Id. (citation and footnote omitted).
[¶ 34] I too do not know why the 2017 Legislature did not make THESE changes effective immediately. But I respectfully disagree that the Legislature's use of a constitutionally normal effective date (rather than emergency effective date) renders the resulting plain meaning of the statute "absurd." Instead, the result is just as intended-the changes became law on August 1, 2017. N.D.C.C. § 39-20-01, Source Note; S.L. 2017, ch. 268, § 4. Evidence of this legislative intent can be drawn from the lack of an emergency clause. It also can be drawn from the fact that another 2017 modification to § 39-20-01(3)(a) was enacted as an emergency and became effective on April 21, 2017. N.D.C.C. § 39-20-01, Source Note; S.L. 2017, ch. 108, § 15. Given this history about which provision was, and which was not, enacted with an emergency clause, the Legislature must be presumed to have acted intentionally. See Meier v. N.D. Dep't of Human Servs. , 2012 ND 134, ¶ 10, 818 N.W.2d 774 (courts presume Legislature acts with purpose and does not perform idle acts). The judiciary should respect the deliberate legislative choice, and we should not effectively provide an emergency clause to the amendment in question when the Legislature itself clearly knew how to, but did not, utilize the process.

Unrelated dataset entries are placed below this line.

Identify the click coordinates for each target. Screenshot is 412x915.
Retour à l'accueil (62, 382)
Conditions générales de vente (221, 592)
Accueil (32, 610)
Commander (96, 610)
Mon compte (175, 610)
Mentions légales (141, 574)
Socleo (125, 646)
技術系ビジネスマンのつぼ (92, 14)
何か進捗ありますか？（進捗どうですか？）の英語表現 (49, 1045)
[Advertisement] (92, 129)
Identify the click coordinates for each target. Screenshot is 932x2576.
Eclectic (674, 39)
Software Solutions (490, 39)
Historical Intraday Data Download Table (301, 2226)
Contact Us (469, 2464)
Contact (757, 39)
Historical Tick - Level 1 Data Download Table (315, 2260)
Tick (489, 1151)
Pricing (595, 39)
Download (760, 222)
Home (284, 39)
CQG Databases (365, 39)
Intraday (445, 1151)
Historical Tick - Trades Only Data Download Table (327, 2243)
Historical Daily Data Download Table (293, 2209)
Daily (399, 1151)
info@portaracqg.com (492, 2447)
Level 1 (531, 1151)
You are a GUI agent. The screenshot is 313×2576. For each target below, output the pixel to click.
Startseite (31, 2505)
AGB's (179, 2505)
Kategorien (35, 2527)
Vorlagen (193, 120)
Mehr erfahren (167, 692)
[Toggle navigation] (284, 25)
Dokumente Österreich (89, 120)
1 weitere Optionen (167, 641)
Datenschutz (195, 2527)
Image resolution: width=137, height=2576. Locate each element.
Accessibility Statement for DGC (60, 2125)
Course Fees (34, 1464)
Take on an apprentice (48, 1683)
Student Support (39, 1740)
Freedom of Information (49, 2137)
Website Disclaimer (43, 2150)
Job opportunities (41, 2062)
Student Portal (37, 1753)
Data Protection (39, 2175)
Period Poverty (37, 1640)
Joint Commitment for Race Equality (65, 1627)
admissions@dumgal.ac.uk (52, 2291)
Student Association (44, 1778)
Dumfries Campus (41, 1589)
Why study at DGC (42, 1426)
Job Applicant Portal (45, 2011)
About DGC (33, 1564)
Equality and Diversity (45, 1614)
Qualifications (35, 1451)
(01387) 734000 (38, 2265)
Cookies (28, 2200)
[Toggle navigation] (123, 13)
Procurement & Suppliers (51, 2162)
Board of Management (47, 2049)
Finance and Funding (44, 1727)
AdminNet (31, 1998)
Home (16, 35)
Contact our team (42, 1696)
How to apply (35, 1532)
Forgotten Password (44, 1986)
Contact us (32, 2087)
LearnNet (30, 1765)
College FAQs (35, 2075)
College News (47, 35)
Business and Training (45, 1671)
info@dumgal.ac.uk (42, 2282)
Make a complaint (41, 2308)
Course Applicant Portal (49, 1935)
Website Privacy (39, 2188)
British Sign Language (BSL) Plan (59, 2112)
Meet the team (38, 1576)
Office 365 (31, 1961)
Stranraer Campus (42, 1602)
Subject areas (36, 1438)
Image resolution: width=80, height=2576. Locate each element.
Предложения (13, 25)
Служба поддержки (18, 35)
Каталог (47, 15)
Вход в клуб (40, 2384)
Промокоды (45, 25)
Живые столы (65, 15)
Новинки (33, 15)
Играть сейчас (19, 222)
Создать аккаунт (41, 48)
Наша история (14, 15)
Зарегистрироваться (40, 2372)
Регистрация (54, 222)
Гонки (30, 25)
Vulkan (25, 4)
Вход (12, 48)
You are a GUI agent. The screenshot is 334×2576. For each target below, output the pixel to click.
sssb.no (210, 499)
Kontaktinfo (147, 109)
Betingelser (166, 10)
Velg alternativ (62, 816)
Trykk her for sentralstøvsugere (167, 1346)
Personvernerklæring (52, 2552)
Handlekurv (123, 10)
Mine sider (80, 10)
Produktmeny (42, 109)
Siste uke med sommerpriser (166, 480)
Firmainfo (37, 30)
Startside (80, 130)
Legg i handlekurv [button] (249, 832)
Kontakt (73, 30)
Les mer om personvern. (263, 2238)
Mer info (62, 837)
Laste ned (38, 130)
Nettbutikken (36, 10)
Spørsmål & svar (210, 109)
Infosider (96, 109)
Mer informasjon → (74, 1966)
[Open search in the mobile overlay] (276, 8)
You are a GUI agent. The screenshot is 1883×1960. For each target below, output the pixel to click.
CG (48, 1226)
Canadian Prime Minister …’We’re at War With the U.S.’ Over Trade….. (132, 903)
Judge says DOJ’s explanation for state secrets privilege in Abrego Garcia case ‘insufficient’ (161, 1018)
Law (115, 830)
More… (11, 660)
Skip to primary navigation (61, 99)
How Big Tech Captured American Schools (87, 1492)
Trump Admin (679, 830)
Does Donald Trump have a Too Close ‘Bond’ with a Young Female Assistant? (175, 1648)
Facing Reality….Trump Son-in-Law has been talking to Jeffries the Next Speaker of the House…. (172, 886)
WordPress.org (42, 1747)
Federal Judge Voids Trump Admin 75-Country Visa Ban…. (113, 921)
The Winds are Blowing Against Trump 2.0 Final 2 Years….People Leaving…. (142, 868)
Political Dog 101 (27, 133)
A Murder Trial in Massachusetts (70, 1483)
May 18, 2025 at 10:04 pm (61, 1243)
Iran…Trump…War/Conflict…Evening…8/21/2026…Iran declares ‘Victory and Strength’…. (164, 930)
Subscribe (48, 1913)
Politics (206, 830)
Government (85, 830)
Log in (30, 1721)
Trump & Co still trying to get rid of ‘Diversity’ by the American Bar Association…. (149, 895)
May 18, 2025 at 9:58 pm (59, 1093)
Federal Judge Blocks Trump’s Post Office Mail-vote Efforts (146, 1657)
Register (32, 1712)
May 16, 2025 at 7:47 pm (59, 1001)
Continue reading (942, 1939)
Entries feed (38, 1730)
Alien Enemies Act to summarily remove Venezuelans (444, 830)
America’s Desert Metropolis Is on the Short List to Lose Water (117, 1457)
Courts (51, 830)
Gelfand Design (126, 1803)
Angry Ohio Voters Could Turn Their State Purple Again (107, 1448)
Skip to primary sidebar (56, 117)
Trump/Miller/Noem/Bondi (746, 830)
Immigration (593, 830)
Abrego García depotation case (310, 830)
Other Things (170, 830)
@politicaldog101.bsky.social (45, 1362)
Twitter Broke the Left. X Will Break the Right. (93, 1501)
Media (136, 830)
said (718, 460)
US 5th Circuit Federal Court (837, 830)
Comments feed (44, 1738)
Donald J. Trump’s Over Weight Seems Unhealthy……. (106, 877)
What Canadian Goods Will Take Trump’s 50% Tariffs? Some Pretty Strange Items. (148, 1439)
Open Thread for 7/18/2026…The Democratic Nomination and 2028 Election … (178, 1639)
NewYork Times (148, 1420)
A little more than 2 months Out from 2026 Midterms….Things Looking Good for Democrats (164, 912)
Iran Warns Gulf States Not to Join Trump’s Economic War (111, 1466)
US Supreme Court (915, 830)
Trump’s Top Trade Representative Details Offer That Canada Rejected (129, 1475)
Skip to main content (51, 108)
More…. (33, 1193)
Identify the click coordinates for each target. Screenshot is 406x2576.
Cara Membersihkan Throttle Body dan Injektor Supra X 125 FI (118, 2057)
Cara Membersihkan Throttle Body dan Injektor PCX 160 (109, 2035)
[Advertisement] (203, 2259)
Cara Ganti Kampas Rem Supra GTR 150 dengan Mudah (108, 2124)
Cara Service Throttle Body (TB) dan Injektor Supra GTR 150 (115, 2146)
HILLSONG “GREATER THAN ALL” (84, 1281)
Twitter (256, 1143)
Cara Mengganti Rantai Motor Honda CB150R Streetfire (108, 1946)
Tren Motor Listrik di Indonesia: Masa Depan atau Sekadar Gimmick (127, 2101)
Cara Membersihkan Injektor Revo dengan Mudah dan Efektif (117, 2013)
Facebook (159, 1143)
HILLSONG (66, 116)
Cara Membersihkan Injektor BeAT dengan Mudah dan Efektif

[¶ 35] Finally, I invite the Legislature to consider whether the statutory implied consent advisory and statutory exclusionary rule should be retained. The implied consent advisory in N.D.C.C. § 39-20-01(3) has become so nuanced and conditioned that serious questions have been raised whether it is overly confusing and its utility has expired. See, e.g., *208Schmidt v. Levi , 2016 ND 80, ¶ 8, 877 N.W.2d 808 (driver argued implied consent advisory was confusing); State v. Bauer , 2015 ND 132, ¶ 12, 863 N.W.2d 534 (driver argued issuance of Miranda warnings and an implied consent advisory provide contradicting admonitions); State v. Ayala , 2017 ND 126, ¶ 6, 894 N.W.2d 865 (driver argued advisory could not simply be read and something more is required to "inform" a driver). Even if the advisory itself is not repealed, I urge the Legislature to consider removing the exclusionary rule so that cases can be decided on the traditional grounds of whether the implied consent advisory adversely affected an operator's consent to chemical testing. See State v. Fleckenstein , 2018 ND 52, ¶ 9, 907 N.W.2d 365 (totality of the circumstances approach must be taken in determining voluntariness of consent to a blood test).